## Data for processing

◇ ◇ ◇ ◇ ◇ ◇ ◇

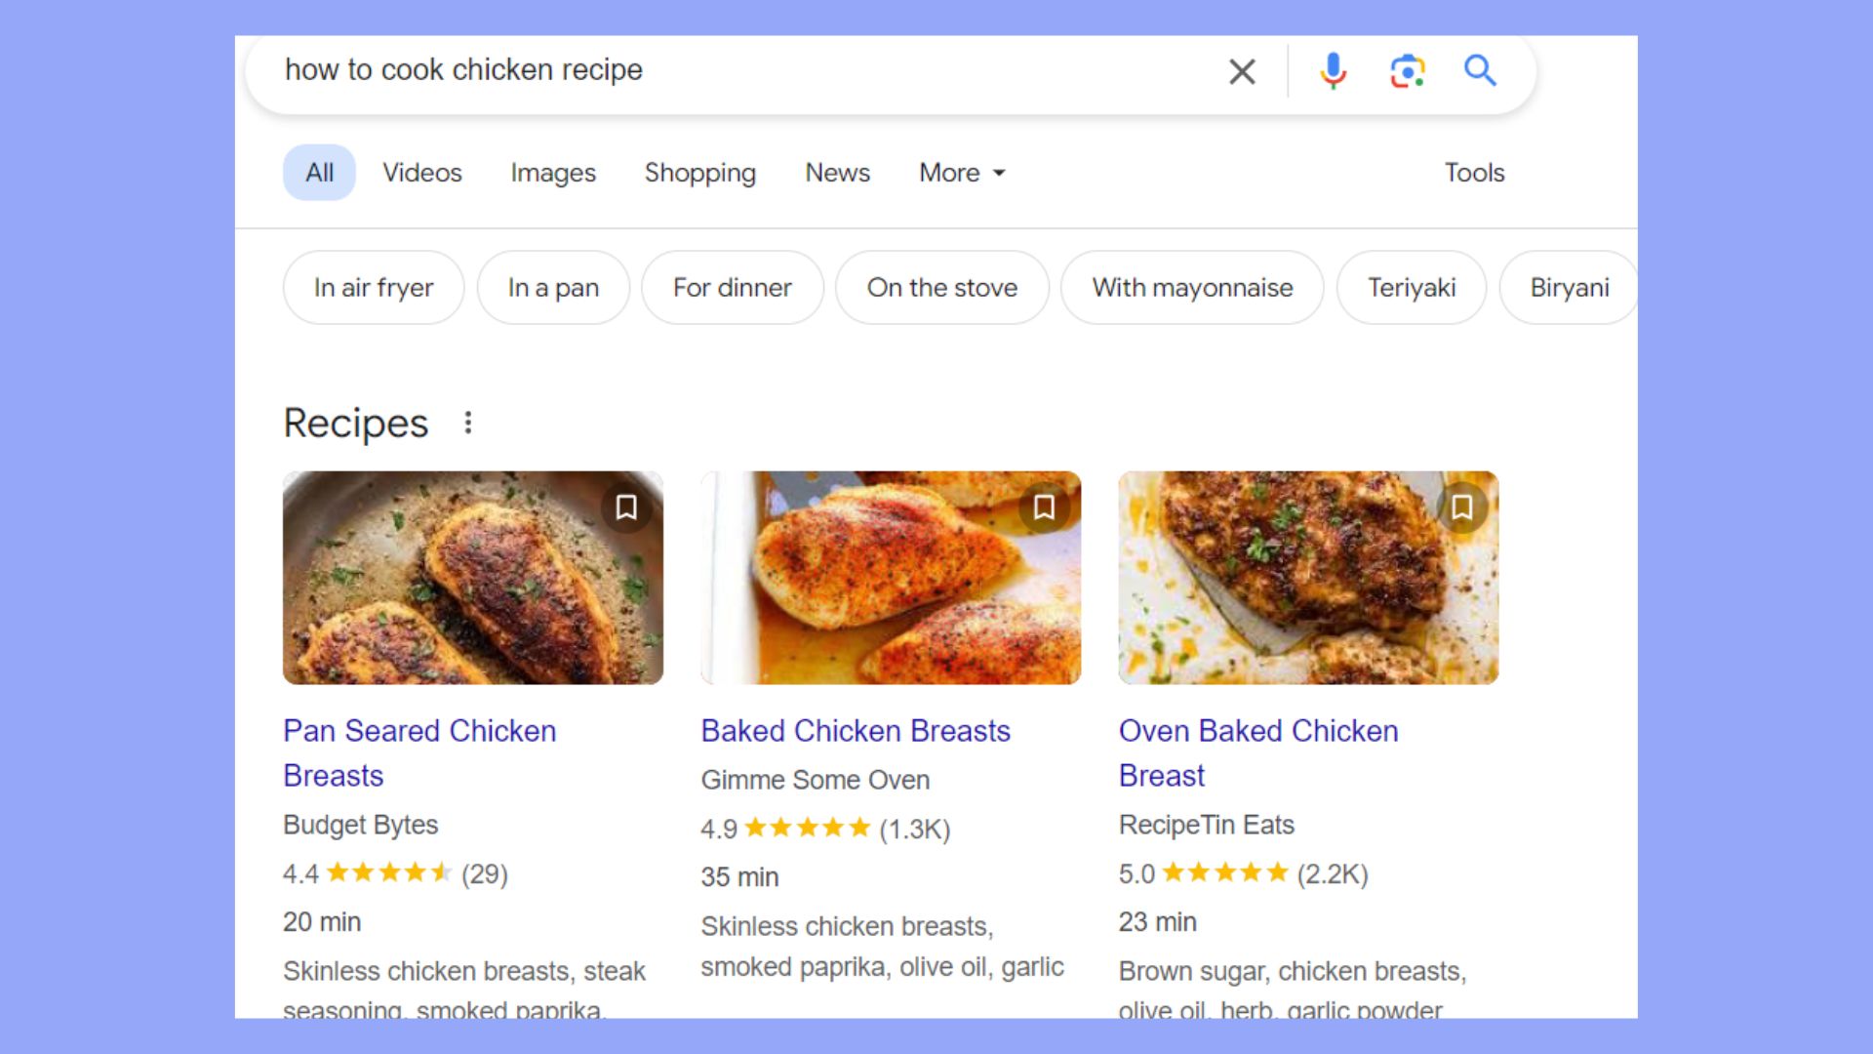The width and height of the screenshot is (1873, 1054).
Task: Bookmark the Baked Chicken Breasts recipe
Action: coord(1044,507)
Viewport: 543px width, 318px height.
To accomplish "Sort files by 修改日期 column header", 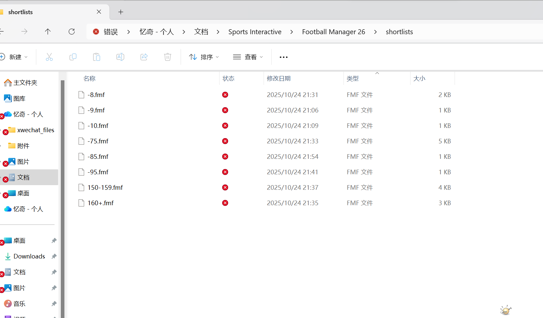I will click(279, 79).
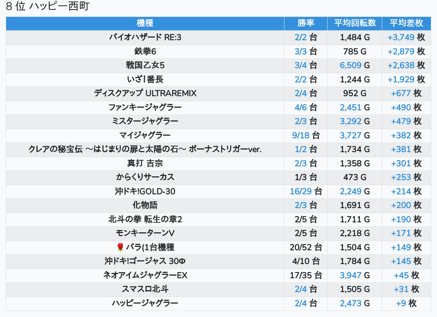Click the 戦国乙女5 entry

(145, 65)
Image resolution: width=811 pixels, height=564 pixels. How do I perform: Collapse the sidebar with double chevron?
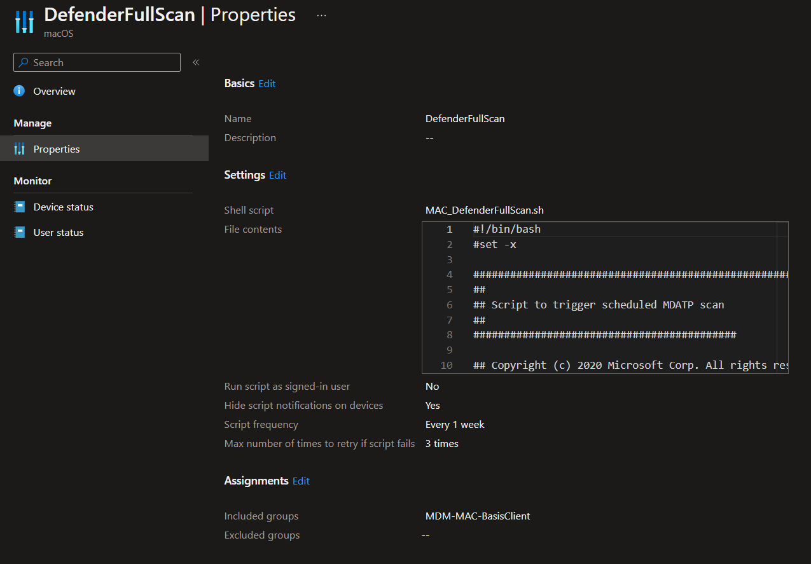[196, 62]

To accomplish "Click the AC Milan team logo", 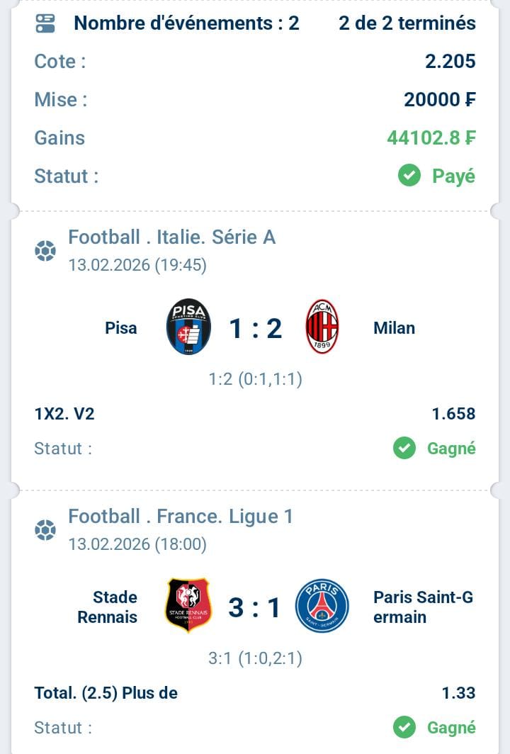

◇ ◇ ◇ ◇ ◇ ◇ ◇

## Prompt
Rename "chevron" to "arrow" in the records, starting with the line that contains "Image resolution: width=811" and going on through the end of the records, and give back only those lines with nothing else changed. Leave the pictures out.

## Output for this exercise
Image resolution: width=811 pixels, height=564 pixels. How do I perform: Collapse the sidebar with double arrow?
[196, 62]

To accomplish "Click the AC Milan team logo", 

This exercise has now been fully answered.